In Atkins v. Delmege, 12 Irish Eq. Rep. 1, the syllabus is as follows: "The solicitor for X. who was plaintiff in a suit to raise a charge on certain lands, purchased, in the name of a trustee, the lands, at a sale under the decree, which was *149 conducted by him in a manner that showed either great negligence or a design to depreciate the property, and the proceeds of which were insufficient to discharge his demand for costs, without paying anything to X: — The sale was declared void in a bill filed by X. sixteen years afterwards, without any proof of its being at an undervalue." And the Lord Chancellor observed (p. 15): "In some of the cases where no actual deception or concealment was proved, many years, ten or eleven, elapsed. In this the time has been but sixteen years, which is less than that in Gregory v. Gregory (Coop. 201, eighteen years), orChampion v. Rigby (1 Russ. M. 539, eighteen years); and in these cases no evidence of fraud, misrepresentation or circumvention appeared, but the question turned on the effect of length of time on a purchase only impeachable on an equity arising out of the transaction itself. Here, therefore, where I have evidence, and strong evidence, of that character, at least of misconduct and misrepresentation as between Mr. Delmege and the court, I cannot think that he is entitled to reply on the lapse of time which has occurred. I do not absolutely assent to, though I am far from saying that I dissent from, the proposition put by Mr. Christian, that in truth in such a case as this, where a disability amounting almost to incapacity to purchase exists, the party cannot be protected within a shorter limit than that of twenty years fixed by the statute of limitations.
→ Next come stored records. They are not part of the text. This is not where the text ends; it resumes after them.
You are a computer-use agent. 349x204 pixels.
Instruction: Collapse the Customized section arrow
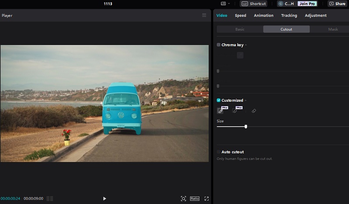246,100
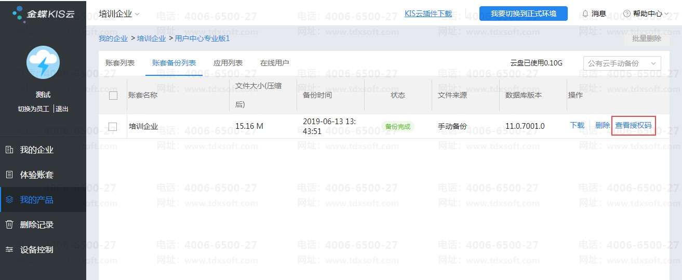Click the 金蝶KIS云 logo icon
The image size is (682, 280).
(x=18, y=13)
I am not inclined to fix any bounds to the power of the court to do justice to the parties who have reason to complain of a sale such as this, and I will not on this occasion either say that the court is to be bound by a shorter period than twenty years, nor that similar cases may not occur which would call for its interposition at a much longer interval. I will say nothing that could be quoted as my opinion that, under any circumstances or after any length of time, a sale such as complained of in the present case could be supported."

We are of the opinion that the complainant is entitled to a decree that the property in question is held in trust for him, and that he is entitled to a conveyance of the same upon payment *150 of the purchase price thereof, and interest thereof, within sixty days after entry of such decree.

A decree may be presented for entry accordingly.